Addio Bruno!

Giovedì 3 aprile. Una sera come tante, una riunione come tante, direttivo della federazione romana del Prc. Poco dopo le 10 di sera siamo alla replica finale, che risponde alle riflessioni, alle critiche, alle proposte di compagne e compagni. E’ intervenuto anche Bruno Pagnozzi, responsabile delle Feste di Liberazione, e ora ascolta con un viso serio e intento che di colpo si contrae, mentre il corpo si rovescia sulla sedia. Dopo pochi, febbrili, minuti, di Bruno restano un corpo inerte, due occhi senza luce e intorno a lui il silenzio dello sgomento, rotto da singhiozzi soffocati. Incredulità dapprima, rabbioso rifiuto di una morte che ci appare ingiusta, assurda, mentre in ognuno di noi irrompono ricordi di tanti anni fa, di poche ore fa.
L’ho conosciuto ragazzo, alle case popolari del Tufello dove sua madre organizzava riunioni di donne per il PCI. Era un comunista pronto a mettere in atto ogni direttiva senza rinunciare a capirne e a discuterne le ragioni, abituato già a compiere scelte meditate, pagandone i prezzi. Scelte impegnative come l’impegno nel sindacato braccianti della Cgil, difficili come la permanenza in Campania. Bruno: uno dei mitici “costruttori del partito”. Scelte dolorose come il distacco dal PCI, pericolose come la partenza per il Nicaragua, ancora minacciato dai “Contras”, subito dopo la Rivoluzione sandinista.
Poi, l’apertura di un locale:La Puerta del Sol. Poteva sembrare un ripiegarsi, una rinuncia alla lotta, in realtà era soltanto un altro luogo e un altro modo di fare politica, ora con Democrazia Proletaria: nelle salette affrescate si incontravano tutte le componenti, tutti i soggetti, tutte le nazionalità della sinistra per discutere di Terzo mondo e di immigrazioni, di cultura alternativa e di lotta di classe, si tirava tardi con sindacalisti e intellettuali, lavoratori emarginati e c’era sempre un piatto di spaghetti e un bicchiere di vino per chi stava “al verde”.
Alla Puerta del Sol ci vedevamo dopo le riunioni di Rifondazione.
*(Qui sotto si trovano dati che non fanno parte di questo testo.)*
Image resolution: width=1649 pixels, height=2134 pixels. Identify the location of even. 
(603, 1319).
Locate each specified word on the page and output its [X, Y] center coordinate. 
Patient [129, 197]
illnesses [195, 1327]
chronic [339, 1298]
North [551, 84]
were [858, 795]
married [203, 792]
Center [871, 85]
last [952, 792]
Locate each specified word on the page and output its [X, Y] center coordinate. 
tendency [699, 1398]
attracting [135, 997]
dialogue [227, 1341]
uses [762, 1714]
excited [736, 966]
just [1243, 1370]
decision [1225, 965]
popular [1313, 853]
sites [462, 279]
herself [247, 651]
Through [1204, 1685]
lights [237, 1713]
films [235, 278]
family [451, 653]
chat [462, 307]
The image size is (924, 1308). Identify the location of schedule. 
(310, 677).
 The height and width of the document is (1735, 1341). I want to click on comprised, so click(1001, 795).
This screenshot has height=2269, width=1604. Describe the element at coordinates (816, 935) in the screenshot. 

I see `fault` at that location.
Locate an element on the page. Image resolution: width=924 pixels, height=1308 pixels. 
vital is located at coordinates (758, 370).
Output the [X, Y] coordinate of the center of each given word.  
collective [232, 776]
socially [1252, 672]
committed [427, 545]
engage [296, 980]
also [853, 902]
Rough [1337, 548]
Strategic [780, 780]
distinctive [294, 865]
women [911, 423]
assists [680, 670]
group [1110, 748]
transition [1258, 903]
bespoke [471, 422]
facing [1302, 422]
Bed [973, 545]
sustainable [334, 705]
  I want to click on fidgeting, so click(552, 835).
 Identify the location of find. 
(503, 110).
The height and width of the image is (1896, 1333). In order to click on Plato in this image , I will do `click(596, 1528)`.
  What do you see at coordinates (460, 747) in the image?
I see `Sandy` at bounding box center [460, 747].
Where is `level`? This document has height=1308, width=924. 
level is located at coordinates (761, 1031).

Bruno si era iscritto subito senza esitazioni né dubbi e senza lesinare critiche e alla militanza comunista a tempo pieno aveva finalmente, con gioia, potuto dedicarsi vendendo il locale.
Gli ultimi, pochi, sono stati anni felici, di impegno politico, di amore con una compagna che condivideva i suoi ideali e il modo di intendere la vita, con tante amicizie vissute con una generosità totale e spontanea che gli faceva considerare strano ogni ringraziamento al quale replicava stupito: “Ma io cono un comunista!”
La sua militanza critica lo aveva portato a un’altra scelta meditata: il voto e il sostegno ai nostri emendamenti all’ultimo Congresso. Una scelta serena vissuta senza chiusure né astio.
Ho vissuto gli ultimi anni lavorando, discutendo, ridendo con Bruno, la sua compagna, i giovani ai quali dava preziose lezioni di vita senza mai atteggiarsi a ma-
estro.
Forse è per questo che davanti ai miei occhi continuamente si sovrappone all’immagine del volto e della voce del Bruno di tanti anni e di poche ore fa – con il suo accanimento ad approfondire tutto, le sue immediate soluzioni pratiche, la sua allegra ironia, la sua passione totale – quella del suo corpo immoto che un compagno ha coperto con la nostra bandiera.
Comincio a capire che un comunista può lasciarci così, dopo aver dato il suo piccolo e grande contributo a quel lavoro ambizioso e straordinario che tutti noi vogliamo finire.